# WHAT IS REQUIRED
Nothing in the listing below should change; retype it as is.
★ ★ ★ ★
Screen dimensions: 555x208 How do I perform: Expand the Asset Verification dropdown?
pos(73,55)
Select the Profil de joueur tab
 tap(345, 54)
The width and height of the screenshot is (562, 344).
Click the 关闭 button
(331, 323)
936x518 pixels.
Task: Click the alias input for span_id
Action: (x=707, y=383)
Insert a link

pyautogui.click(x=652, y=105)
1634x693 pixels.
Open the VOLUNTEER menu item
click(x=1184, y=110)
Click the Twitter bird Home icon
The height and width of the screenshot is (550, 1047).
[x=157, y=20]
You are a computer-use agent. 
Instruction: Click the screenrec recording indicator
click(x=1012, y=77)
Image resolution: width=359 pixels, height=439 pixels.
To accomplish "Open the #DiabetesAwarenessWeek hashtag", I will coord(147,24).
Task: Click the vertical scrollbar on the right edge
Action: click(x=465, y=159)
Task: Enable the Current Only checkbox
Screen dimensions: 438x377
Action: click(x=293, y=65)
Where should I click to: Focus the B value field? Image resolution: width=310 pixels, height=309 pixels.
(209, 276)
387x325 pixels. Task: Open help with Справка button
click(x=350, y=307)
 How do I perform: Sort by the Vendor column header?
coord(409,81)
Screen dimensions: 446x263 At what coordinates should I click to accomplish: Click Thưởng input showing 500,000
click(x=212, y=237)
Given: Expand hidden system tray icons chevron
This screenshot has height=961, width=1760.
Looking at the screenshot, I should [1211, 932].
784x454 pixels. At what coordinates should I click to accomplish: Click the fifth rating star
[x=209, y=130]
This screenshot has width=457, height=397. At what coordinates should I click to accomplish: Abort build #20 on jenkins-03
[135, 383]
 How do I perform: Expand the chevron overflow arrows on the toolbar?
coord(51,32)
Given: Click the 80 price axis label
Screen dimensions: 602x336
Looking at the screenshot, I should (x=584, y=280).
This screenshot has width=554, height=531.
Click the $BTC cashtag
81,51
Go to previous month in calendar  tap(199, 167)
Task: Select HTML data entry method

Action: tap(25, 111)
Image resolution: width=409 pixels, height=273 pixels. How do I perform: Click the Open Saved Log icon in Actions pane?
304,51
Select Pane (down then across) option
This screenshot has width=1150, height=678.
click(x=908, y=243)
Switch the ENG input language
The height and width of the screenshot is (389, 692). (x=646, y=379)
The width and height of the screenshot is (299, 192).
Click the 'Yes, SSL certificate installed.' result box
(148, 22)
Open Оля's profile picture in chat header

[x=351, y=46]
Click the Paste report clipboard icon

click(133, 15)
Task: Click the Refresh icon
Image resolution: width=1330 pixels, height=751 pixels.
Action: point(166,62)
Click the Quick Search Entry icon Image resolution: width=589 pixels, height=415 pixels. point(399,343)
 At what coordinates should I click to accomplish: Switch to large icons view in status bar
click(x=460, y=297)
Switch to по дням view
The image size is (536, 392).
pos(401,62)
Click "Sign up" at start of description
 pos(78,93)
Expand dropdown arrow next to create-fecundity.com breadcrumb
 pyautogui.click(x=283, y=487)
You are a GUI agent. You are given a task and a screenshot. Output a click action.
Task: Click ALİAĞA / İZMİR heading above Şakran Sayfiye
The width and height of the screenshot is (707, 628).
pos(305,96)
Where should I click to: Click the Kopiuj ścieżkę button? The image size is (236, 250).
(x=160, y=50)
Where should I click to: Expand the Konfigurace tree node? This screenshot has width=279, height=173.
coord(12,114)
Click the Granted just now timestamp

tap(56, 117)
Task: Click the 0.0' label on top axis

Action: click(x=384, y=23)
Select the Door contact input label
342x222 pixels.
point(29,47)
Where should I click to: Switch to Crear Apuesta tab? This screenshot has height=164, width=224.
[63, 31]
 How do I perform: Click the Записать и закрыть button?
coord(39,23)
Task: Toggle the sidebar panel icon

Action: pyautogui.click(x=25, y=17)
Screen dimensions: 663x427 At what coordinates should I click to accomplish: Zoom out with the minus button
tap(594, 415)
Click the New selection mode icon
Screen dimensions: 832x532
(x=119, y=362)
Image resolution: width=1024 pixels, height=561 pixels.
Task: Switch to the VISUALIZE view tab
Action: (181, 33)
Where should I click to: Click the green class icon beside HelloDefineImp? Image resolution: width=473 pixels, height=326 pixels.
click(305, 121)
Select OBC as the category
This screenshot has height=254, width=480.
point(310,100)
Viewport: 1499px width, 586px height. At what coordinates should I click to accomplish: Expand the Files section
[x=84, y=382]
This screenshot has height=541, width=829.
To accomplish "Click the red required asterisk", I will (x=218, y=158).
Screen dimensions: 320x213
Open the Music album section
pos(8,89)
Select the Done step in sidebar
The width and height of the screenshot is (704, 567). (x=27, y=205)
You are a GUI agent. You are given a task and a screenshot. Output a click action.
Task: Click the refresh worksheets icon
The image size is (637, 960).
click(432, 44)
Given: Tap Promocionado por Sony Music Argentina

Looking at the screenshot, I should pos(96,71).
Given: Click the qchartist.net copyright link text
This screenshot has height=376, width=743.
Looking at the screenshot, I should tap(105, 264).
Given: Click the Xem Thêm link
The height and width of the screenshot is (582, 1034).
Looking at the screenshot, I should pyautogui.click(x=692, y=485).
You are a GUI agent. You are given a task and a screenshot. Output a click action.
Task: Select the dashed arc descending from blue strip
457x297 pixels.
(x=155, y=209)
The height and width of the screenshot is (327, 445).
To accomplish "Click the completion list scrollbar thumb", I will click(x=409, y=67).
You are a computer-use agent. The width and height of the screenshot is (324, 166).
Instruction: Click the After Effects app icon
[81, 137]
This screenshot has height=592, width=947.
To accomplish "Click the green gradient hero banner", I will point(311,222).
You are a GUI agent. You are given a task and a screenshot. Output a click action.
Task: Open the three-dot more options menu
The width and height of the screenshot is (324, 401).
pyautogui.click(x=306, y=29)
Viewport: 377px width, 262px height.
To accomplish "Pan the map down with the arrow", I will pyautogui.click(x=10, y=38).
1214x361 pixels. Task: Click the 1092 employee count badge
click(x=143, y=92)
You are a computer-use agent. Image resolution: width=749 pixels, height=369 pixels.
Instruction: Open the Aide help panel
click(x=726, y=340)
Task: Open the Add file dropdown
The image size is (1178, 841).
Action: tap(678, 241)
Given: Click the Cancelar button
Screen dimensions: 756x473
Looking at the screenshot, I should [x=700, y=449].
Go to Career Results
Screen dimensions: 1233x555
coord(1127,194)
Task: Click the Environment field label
★ ★ ★ ★
# SOLUTION TO THIS TASK
Screen dimensions: 555x208 How do I perform: Expand the Asset Verification dropdown?
pos(73,55)
Select the Profil de joueur tab
 tap(345, 54)
The width and height of the screenshot is (562, 344).
Click the 关闭 button
(331, 323)
936x518 pixels.
Task: Click the alias input for span_id
Action: (x=707, y=383)
Insert a link

pyautogui.click(x=652, y=105)
1634x693 pixels.
Open the VOLUNTEER menu item
click(x=1184, y=110)
Click the Twitter bird Home icon
The height and width of the screenshot is (550, 1047).
[x=157, y=20]
You are a computer-use agent. 
Instruction: Click the screenrec recording indicator
click(x=1012, y=77)
Image resolution: width=359 pixels, height=439 pixels.
To accomplish "Open the #DiabetesAwarenessWeek hashtag", I will coord(147,24).
Task: Click the vertical scrollbar on the right edge
Action: click(x=465, y=159)
Task: Enable the Current Only checkbox
Screen dimensions: 438x377
Action: click(x=293, y=65)
Where should I click to: Focus the B value field? Image resolution: width=310 pixels, height=309 pixels.
(209, 276)
387x325 pixels. Task: Open help with Справка button
click(x=350, y=307)
 How do I perform: Sort by the Vendor column header?
coord(409,81)
Screen dimensions: 446x263 At what coordinates should I click to accomplish: Click Thưởng input showing 500,000
click(x=212, y=237)
Given: Expand hidden system tray icons chevron
This screenshot has height=961, width=1760.
Looking at the screenshot, I should [1211, 932].
784x454 pixels. At what coordinates should I click to accomplish: Click the fifth rating star
[x=209, y=130]
This screenshot has width=457, height=397. At what coordinates should I click to accomplish: Abort build #20 on jenkins-03
[135, 383]
 How do I perform: Expand the chevron overflow arrows on the toolbar?
coord(51,32)
Given: Click the 80 price axis label
Screen dimensions: 602x336
Looking at the screenshot, I should (x=584, y=280).
This screenshot has width=554, height=531.
Click the $BTC cashtag
81,51
Go to previous month in calendar  tap(199, 167)
Task: Select HTML data entry method

Action: tap(25, 111)
Image resolution: width=409 pixels, height=273 pixels. How do I perform: Click the Open Saved Log icon in Actions pane?
304,51
Select Pane (down then across) option
This screenshot has width=1150, height=678.
click(x=908, y=243)
Switch the ENG input language
The height and width of the screenshot is (389, 692). (x=646, y=379)
The width and height of the screenshot is (299, 192).
Click the 'Yes, SSL certificate installed.' result box
(148, 22)
Open Оля's profile picture in chat header

[x=351, y=46]
Click the Paste report clipboard icon

click(133, 15)
Task: Click the Refresh icon
Image resolution: width=1330 pixels, height=751 pixels.
Action: point(166,62)
Click the Quick Search Entry icon Image resolution: width=589 pixels, height=415 pixels. point(399,343)
 At what coordinates should I click to accomplish: Switch to large icons view in status bar
click(x=460, y=297)
Switch to по дням view
The image size is (536, 392).
pos(401,62)
Click "Sign up" at start of description
 pos(78,93)
Expand dropdown arrow next to create-fecundity.com breadcrumb
 pyautogui.click(x=283, y=487)
You are a GUI agent. You are given a task and a screenshot. Output a click action.
Task: Click ALİAĞA / İZMİR heading above Şakran Sayfiye
The width and height of the screenshot is (707, 628).
pos(305,96)
Where should I click to: Click the Kopiuj ścieżkę button? The image size is (236, 250).
(x=160, y=50)
Where should I click to: Expand the Konfigurace tree node? This screenshot has width=279, height=173.
coord(12,114)
Click the Granted just now timestamp

tap(56, 117)
Task: Click the 0.0' label on top axis

Action: click(x=384, y=23)
Select the Door contact input label
342x222 pixels.
point(29,47)
Where should I click to: Switch to Crear Apuesta tab? This screenshot has height=164, width=224.
[63, 31]
 How do I perform: Click the Записать и закрыть button?
coord(39,23)
Task: Toggle the sidebar panel icon

Action: pyautogui.click(x=25, y=17)
Screen dimensions: 663x427 At what coordinates should I click to accomplish: Zoom out with the minus button
tap(594, 415)
Click the New selection mode icon
Screen dimensions: 832x532
(x=119, y=362)
Image resolution: width=1024 pixels, height=561 pixels.
Task: Switch to the VISUALIZE view tab
Action: (181, 33)
Where should I click to: Click the green class icon beside HelloDefineImp? Image resolution: width=473 pixels, height=326 pixels.
click(305, 121)
Select OBC as the category
This screenshot has height=254, width=480.
point(310,100)
Viewport: 1499px width, 586px height. At what coordinates should I click to accomplish: Expand the Files section
[x=84, y=382]
This screenshot has height=541, width=829.
To accomplish "Click the red required asterisk", I will (x=218, y=158).
Screen dimensions: 320x213
Open the Music album section
pos(8,89)
Select the Done step in sidebar
The width and height of the screenshot is (704, 567). (x=27, y=205)
You are a GUI agent. You are given a task and a screenshot. Output a click action.
Task: Click the refresh worksheets icon
The image size is (637, 960).
click(432, 44)
Given: Tap Promocionado por Sony Music Argentina

Looking at the screenshot, I should pos(96,71).
Given: Click the qchartist.net copyright link text
This screenshot has height=376, width=743.
Looking at the screenshot, I should tap(105, 264).
Given: Click the Xem Thêm link
The height and width of the screenshot is (582, 1034).
Looking at the screenshot, I should pyautogui.click(x=692, y=485).
You are a GUI agent. You are given a task and a screenshot. Output a click action.
Task: Select the dashed arc descending from blue strip
457x297 pixels.
(x=155, y=209)
The height and width of the screenshot is (327, 445).
To accomplish "Click the completion list scrollbar thumb", I will click(x=409, y=67).
You are a computer-use agent. The width and height of the screenshot is (324, 166).
Instruction: Click the After Effects app icon
[81, 137]
This screenshot has height=592, width=947.
To accomplish "Click the green gradient hero banner", I will point(311,222).
You are a GUI agent. You are given a task and a screenshot. Output a click action.
Task: Open the three-dot more options menu
The width and height of the screenshot is (324, 401).
pyautogui.click(x=306, y=29)
Viewport: 377px width, 262px height.
To accomplish "Pan the map down with the arrow", I will pyautogui.click(x=10, y=38).
1214x361 pixels. Task: Click the 1092 employee count badge
click(x=143, y=92)
You are a computer-use agent. Image resolution: width=749 pixels, height=369 pixels.
Instruction: Open the Aide help panel
click(x=726, y=340)
Task: Open the Add file dropdown
The image size is (1178, 841).
Action: tap(678, 241)
Given: Click the Cancelar button
Screen dimensions: 756x473
Looking at the screenshot, I should [x=700, y=449].
Go to Career Results
Screen dimensions: 1233x555
coord(1127,194)
Task: Click the Environment field label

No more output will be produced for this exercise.